[关键词]
[摘要]
目的 观察异丙肾上腺素持续给药对大鼠内皮血管活性的影响及丹参素的保护作用。方法 雄性SD大鼠随机分为5组:对照组,模型组,丹参素高、低剂量(3、10 mg/kg)组,缬沙坦(10 mg/kg)阳性对照组。血管切片染色观察组织形态改变;观察各组大鼠内皮完整胸主动脉环对内皮依赖型血管收缩剂杨梅黄酮、内皮依赖型血管舒张剂乙酰胆碱的反应性,观察缝隙连接开放剂AAP-10和阻断剂18α-甘草次酸对模型大鼠血管环舒缩功能的影响;Western blotting法测定血管缝隙连接蛋白Connexin 43(Cx43)、Connexin 40(Cx40)的表达水平。结果 模型组大鼠血管中膜厚度明显增加,收缩舒张功能均下降;与模型组相比,丹参素给药组大鼠血管组织结构有所改善,血管舒缩功能显著提高(P<0.05)。与模型组相比,模型大鼠胸主动脉环用18α-甘草次酸孵育后收缩功能显著降低(P<0.05),用AAP-10孵育后收缩功能恢复,舒张功能改变不明显。
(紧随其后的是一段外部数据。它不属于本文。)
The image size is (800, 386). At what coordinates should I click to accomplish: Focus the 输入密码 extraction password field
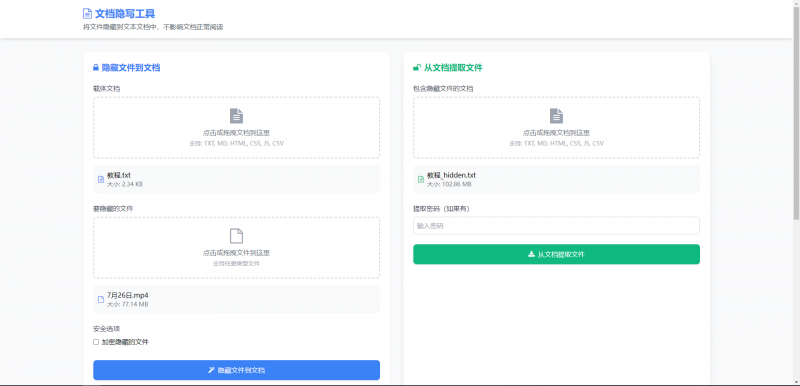click(556, 226)
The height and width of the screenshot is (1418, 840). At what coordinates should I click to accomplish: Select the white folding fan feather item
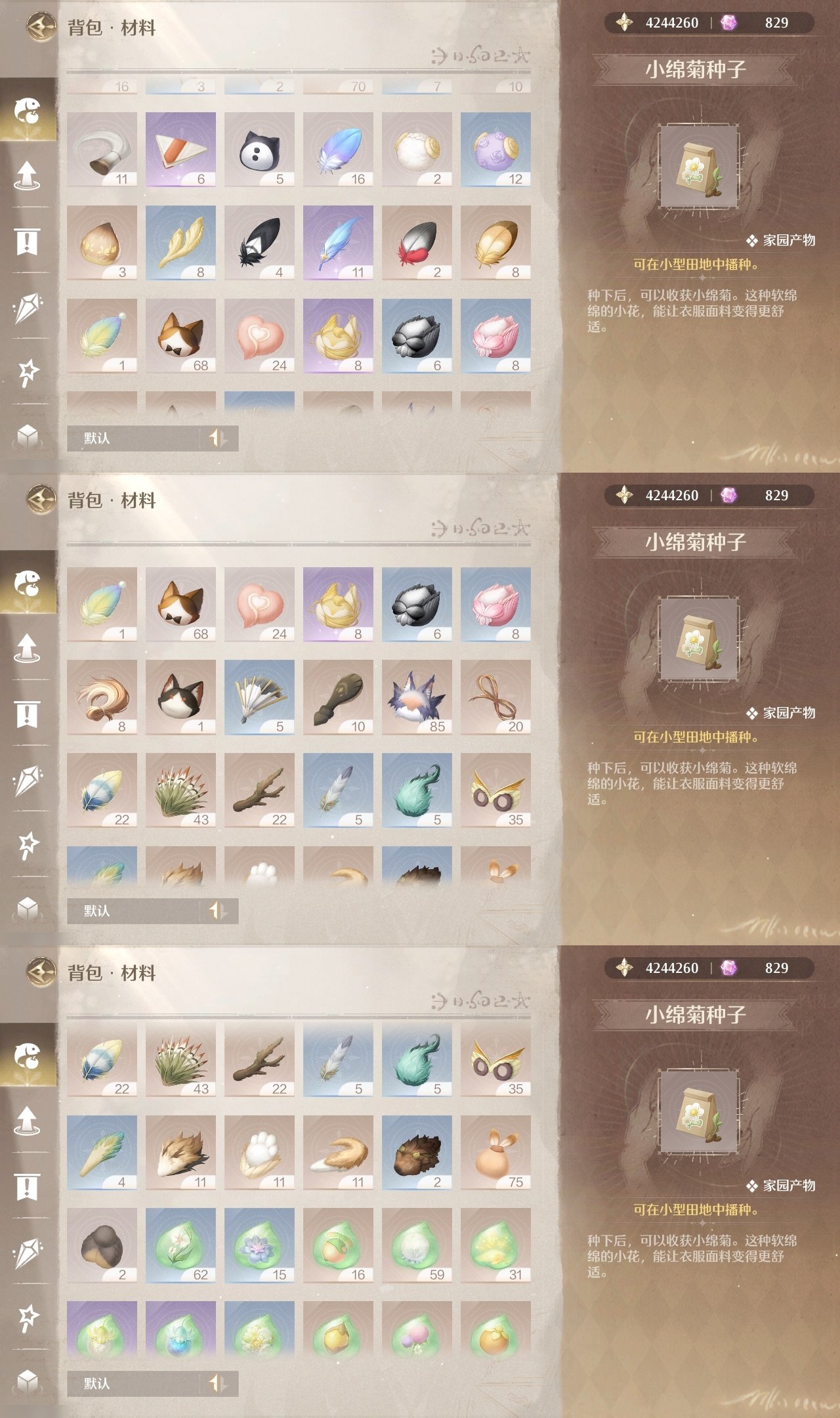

Western blotting结果显示,丹参素和缬沙坦治疗组均可有效逆转异丙肾上腺素引起的Cx40、Cx43水平降低(P<0.05)。结论 丹参素可有效保护异丙肾上腺素引起的大鼠血管环收缩与舒张功能损伤,其机制可能与丹参素保护血管上缝隙连接蛋白表达,逆转受损信号传导有关。
[Key word]
[Abstract]
Objective To investigate the protective effect of Danshensu (DSS) on the endothelial vascular functions of rats damaged by sustained delivery of isoproterenol (ISO). Methods Normal male SD rats were randomly divided into control, model, DSS low (3 mg/kg), DSS high (10 mg/kg) groups, and Valsartan (Val, 10 mg/kg) as positive control group. Vascular slice staining was used to observe morphology changes. The tension and relaxation of endothelial intact aorta rings by endothelium-dependent vascular inotropic agent myricetin and vasodilator acetylcholine (Ach) in rats of each group were observed. The effects of gap junction opener AAP-10 and blocker 18α-glycyrrhetic acid on systolic and diastolic function of rat vascular rings were observed. The expression of Connexin43 (Cx43) and Connexin40 (Cx40) was detected using Western blotting. Results The thickness of vascular was significantly increased in the model group, and the tension and relaxation functions were both decreased. Compared with the model group, the structure of vascular tissue in rats treated with DSS was improved, the tension and relaxation functions were obviously improved (P < 0.05); The tension and relaxation functions of rat thoracic aortic rings were obviously decreased after treated with 18α-glycyrrhetic acid (P < 0.05), and the tension function was restored but the relaxation function showed no obvious change after treated with AAP-10. Western blotting results showed that DSS and Val groups could effectively reverse the decrease of Cx43 and Cx40 induced by ISO (P < 0.05). Conclusion DSS could effectively prevent and improve the aortic vascular function in rats suffered from the vascular damage induced by ISO. The mechanism may be related with DDS protection on the expression of vascular connexin and retroconversion of damaged signal transduction.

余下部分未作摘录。